══ EXCERPTED RECORDS
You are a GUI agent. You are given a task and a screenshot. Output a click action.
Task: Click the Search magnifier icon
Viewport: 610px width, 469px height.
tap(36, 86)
════
══ EXCERPTED RECORDS
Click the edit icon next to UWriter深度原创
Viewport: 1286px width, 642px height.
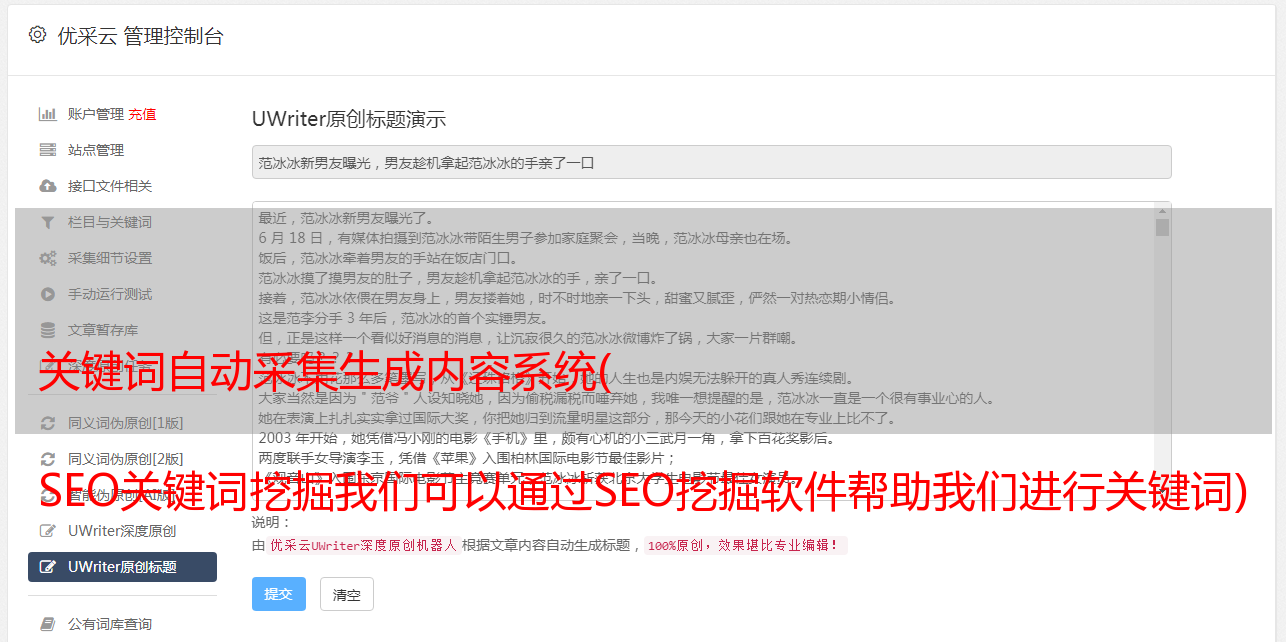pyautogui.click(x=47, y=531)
════
══ EXCERPTED RECORDS
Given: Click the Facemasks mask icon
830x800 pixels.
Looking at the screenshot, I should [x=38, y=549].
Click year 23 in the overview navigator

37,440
════
**WHAT TO PRODUCE:** Each line that holds the string "icon" counts once. Give the total for the listing and nothing else.

**EXERCISE OUTPUT:** 3